Pandas `read_csv()` has a parameter called `na_values` that lets you specify the form of missing values with a scalar, string, list, or dictionary

In [2]:
import pandas as pd
df = pd.read_csv('datasets/class_grades.csv')
df.head(10)

Unnamed: 0,Prefix,Assignment,Tutorial,Midterm,TakeHome,Final
0,5,57.14,34.09,64.38,51.48,52.5
1,8,95.05,105.49,67.5,99.07,68.33
2,8,83.7,83.17,,63.15,48.89
3,7,,,49.38,105.93,80.56
4,8,91.32,93.64,95.0,107.41,73.89
5,7,95.0,92.58,93.12,97.78,68.06
6,8,95.05,102.99,56.25,99.07,50.0
7,7,72.85,86.85,60.0,,56.11
8,8,84.26,93.1,47.5,18.52,50.83
9,7,90.1,97.55,51.25,88.89,63.61


Create a Boolean mask to see which cells are missing:

In [3]:
# broadcast isnull() to every cell of data
mask = df.isnull()
mask.head(10)

Unnamed: 0,Prefix,Assignment,Tutorial,Midterm,TakeHome,Final
0,False,False,False,False,False,False
1,False,False,False,False,False,False
2,False,False,False,True,False,False
3,False,True,True,False,False,False
4,False,False,False,False,False,False
5,False,False,False,False,False,False
6,False,False,False,False,False,False
7,False,False,False,False,True,False
8,False,False,False,False,False,False
9,False,False,False,False,False,False


### Handling Missing Values
1. Using `dropna()`:

In [4]:
df.dropna().head(10)

Unnamed: 0,Prefix,Assignment,Tutorial,Midterm,TakeHome,Final
0,5,57.14,34.09,64.38,51.48,52.5
1,8,95.05,105.49,67.5,99.07,68.33
4,8,91.32,93.64,95.0,107.41,73.89
5,7,95.0,92.58,93.12,97.78,68.06
6,8,95.05,102.99,56.25,99.07,50.0
8,8,84.26,93.1,47.5,18.52,50.83
9,7,90.1,97.55,51.25,88.89,63.61
10,7,80.44,90.2,75.0,91.48,39.72
12,8,97.16,103.71,72.5,93.52,63.33
13,7,91.28,83.53,81.25,99.81,92.22


Rows indexed at 2,3,7, and 11 are now gone.

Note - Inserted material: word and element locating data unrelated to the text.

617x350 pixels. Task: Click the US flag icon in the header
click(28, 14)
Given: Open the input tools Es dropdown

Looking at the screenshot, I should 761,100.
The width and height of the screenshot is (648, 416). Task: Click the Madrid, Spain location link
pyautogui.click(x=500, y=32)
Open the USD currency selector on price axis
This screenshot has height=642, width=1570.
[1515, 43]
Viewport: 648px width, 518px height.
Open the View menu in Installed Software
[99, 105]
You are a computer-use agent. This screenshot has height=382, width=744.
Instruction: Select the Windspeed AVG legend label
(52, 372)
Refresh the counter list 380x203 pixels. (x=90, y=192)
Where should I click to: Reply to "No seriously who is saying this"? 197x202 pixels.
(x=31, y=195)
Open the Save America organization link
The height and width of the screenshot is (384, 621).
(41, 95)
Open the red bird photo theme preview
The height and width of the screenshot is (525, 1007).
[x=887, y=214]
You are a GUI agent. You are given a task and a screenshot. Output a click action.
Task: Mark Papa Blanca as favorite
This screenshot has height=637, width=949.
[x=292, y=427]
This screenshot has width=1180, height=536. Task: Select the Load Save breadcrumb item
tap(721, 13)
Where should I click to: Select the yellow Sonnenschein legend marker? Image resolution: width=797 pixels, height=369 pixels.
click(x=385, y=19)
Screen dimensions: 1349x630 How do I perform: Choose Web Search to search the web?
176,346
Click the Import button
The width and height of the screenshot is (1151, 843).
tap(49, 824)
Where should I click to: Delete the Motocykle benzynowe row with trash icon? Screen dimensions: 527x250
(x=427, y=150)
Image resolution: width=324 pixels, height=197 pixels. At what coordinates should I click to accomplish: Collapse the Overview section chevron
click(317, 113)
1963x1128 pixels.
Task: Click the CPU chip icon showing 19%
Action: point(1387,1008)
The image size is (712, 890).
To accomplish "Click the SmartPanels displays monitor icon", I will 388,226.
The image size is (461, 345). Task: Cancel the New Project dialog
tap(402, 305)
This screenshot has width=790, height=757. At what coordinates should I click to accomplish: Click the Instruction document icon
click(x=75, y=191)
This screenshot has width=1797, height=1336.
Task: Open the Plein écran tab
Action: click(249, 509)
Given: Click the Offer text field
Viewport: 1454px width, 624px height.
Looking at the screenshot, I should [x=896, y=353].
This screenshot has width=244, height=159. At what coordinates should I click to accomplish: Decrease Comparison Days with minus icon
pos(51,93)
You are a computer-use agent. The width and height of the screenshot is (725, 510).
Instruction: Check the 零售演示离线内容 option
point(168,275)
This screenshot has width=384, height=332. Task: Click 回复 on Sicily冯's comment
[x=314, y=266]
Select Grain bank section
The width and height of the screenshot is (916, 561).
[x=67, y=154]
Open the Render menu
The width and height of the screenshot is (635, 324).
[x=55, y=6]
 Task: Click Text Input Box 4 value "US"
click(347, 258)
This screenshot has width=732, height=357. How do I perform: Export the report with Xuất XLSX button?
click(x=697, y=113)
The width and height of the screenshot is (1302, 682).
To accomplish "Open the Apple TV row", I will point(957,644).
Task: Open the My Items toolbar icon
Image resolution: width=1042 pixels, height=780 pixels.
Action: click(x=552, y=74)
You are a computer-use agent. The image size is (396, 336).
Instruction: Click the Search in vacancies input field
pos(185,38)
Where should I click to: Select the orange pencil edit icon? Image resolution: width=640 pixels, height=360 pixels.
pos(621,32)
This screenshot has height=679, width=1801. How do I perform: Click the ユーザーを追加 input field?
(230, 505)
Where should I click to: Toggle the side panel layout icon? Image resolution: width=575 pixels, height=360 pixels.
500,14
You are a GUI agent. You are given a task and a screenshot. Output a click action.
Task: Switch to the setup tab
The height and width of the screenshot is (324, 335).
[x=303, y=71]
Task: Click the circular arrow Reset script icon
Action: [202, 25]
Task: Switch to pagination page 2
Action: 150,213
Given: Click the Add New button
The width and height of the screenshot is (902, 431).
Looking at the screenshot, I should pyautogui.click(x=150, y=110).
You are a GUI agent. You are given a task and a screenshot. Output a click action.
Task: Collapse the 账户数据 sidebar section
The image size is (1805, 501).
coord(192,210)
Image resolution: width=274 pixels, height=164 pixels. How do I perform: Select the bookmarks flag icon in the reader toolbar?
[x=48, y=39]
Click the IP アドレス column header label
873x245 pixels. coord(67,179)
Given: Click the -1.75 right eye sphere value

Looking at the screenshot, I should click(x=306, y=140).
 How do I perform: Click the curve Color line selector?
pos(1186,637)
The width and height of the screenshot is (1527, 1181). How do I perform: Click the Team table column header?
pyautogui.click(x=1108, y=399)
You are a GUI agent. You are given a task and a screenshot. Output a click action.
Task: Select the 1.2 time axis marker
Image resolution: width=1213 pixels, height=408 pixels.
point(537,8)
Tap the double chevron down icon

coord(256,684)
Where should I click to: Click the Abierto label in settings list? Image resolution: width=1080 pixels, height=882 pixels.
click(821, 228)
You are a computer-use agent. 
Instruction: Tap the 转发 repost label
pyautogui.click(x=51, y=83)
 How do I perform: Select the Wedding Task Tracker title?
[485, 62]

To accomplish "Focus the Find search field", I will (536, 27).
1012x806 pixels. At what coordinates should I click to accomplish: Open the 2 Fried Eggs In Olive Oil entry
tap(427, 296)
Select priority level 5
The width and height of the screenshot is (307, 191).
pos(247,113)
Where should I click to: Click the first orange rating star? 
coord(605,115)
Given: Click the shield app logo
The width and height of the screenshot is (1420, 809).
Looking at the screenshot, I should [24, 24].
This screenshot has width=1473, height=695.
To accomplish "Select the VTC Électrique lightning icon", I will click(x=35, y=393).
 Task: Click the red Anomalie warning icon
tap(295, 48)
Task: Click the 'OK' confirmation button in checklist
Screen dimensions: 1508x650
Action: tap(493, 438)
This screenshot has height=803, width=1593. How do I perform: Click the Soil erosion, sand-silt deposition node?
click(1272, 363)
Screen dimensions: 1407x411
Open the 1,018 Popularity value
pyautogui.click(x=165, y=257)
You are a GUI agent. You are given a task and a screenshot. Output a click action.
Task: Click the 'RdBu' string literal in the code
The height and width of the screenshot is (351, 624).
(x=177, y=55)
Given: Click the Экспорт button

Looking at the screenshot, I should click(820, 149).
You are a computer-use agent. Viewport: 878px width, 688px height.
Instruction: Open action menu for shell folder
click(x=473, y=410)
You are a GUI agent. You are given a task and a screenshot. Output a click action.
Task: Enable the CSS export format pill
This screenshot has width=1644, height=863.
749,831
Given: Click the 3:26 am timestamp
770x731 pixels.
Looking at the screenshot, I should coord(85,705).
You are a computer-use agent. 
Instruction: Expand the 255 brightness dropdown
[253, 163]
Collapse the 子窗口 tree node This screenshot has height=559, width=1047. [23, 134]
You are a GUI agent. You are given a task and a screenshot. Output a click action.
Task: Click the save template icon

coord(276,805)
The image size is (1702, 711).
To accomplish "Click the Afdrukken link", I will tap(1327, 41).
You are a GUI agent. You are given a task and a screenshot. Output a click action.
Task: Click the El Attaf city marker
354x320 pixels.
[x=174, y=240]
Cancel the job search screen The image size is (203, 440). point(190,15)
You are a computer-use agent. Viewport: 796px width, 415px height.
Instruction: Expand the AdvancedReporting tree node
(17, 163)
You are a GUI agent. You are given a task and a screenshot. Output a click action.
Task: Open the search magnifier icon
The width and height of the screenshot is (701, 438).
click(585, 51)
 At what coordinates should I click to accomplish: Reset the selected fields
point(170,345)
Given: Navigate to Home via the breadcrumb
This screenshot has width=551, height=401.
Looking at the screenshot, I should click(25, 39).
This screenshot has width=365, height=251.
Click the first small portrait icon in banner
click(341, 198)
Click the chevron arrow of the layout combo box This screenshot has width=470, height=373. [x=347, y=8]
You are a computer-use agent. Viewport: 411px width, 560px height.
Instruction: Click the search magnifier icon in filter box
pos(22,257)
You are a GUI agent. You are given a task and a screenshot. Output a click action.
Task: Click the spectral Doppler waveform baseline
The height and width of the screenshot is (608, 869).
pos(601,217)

2. Pandas function `fillna()` lets you fill in the missing values:

In [6]:
df.fillna(0, inplace=True) # modifies the original df
df.head(10)

Unnamed: 0,Prefix,Assignment,Tutorial,Midterm,TakeHome,Final
0,5,57.14,34.09,64.38,51.48,52.5
1,8,95.05,105.49,67.5,99.07,68.33
2,8,83.7,83.17,0.0,63.15,48.89
3,7,0.0,0.0,49.38,105.93,80.56
4,8,91.32,93.64,95.0,107.41,73.89
5,7,95.0,92.58,93.12,97.78,68.06
6,8,95.05,102.99,56.25,99.07,50.0
7,7,72.85,86.85,60.0,0.0,56.11
8,8,84.26,93.1,47.5,18.52,50.83
9,7,90.1,97.55,51.25,88.89,63.61


`na_filter()` parameter lets you turn off whitespace filtering, if whitespace is an actual value of interest; pretty rare though

Example) log data of online lecture video playbacks

First column is a timestamp in Unix epoch format

In [21]:
df = pd.read_csv('datasets/log.csv')
df.head(20)

Unnamed: 0,time,user,video,playback position,paused,volume
0,1469974424,cheryl,intro.html,5,False,10.0
1,1469974454,cheryl,intro.html,6,,
2,1469974544,cheryl,intro.html,9,,
3,1469974574,cheryl,intro.html,10,,
4,1469977514,bob,intro.html,1,,
5,1469977544,bob,intro.html,1,,
6,1469977574,bob,intro.html,1,,
7,1469977604,bob,intro.html,1,,
8,1469974604,cheryl,intro.html,11,,
9,1469974694,cheryl,intro.html,14,,


Interpretation: each row has a playback position. As playback position increases by 1, the timestamp increases by ~30 seconds.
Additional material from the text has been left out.